*** Opening PROVIDED DATA ***
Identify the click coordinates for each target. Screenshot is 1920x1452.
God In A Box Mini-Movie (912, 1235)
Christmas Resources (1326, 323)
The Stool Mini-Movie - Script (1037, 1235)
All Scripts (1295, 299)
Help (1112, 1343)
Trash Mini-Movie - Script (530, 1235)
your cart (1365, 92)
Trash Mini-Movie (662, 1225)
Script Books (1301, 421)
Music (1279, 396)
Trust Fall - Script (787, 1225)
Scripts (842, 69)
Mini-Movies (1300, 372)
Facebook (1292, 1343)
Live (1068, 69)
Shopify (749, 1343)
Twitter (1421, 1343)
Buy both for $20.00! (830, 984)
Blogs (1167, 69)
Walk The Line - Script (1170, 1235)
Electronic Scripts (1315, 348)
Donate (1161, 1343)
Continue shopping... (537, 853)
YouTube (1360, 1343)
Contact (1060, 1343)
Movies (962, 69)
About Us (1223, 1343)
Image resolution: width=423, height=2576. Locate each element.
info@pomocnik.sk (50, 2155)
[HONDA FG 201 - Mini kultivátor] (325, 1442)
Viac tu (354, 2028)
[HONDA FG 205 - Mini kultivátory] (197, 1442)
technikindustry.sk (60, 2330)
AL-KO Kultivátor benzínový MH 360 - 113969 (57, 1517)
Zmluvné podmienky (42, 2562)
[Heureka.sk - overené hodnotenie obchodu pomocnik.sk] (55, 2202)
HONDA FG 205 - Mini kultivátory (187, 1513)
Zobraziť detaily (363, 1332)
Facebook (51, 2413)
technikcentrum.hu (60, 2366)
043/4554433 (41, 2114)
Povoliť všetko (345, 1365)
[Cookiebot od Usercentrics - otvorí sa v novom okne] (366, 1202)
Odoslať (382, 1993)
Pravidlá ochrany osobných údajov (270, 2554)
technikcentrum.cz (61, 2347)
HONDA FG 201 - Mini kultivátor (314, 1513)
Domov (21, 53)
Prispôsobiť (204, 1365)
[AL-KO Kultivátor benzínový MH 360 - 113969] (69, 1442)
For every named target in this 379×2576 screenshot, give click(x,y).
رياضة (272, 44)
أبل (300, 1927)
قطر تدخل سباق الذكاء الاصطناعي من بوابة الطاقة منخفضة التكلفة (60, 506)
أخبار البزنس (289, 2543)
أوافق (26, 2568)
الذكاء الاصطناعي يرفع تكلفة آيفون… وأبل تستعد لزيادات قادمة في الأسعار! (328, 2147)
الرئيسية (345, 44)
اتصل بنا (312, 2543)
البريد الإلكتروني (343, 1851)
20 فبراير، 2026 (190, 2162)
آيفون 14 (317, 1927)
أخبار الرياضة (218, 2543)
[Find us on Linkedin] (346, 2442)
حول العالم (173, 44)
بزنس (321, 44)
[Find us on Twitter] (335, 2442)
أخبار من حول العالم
*** Closing PROVIDED DATA ***
▶ _TASK REQUIREMENTS_: From the records above, give again exactly the lines running from the line with "Mini-Movies (1300, 372)" to the line with "About Us (1223, 1343)", inclusive.

▶ _RESULT OF THE TASK_:
Mini-Movies (1300, 372)
Facebook (1292, 1343)
Live (1068, 69)
Shopify (749, 1343)
Twitter (1421, 1343)
Buy both for $20.00! (830, 984)
Blogs (1167, 69)
Walk The Line - Script (1170, 1235)
Electronic Scripts (1315, 348)
Donate (1161, 1343)
Continue shopping... (537, 853)
YouTube (1360, 1343)
Contact (1060, 1343)
Movies (962, 69)
About Us (1223, 1343)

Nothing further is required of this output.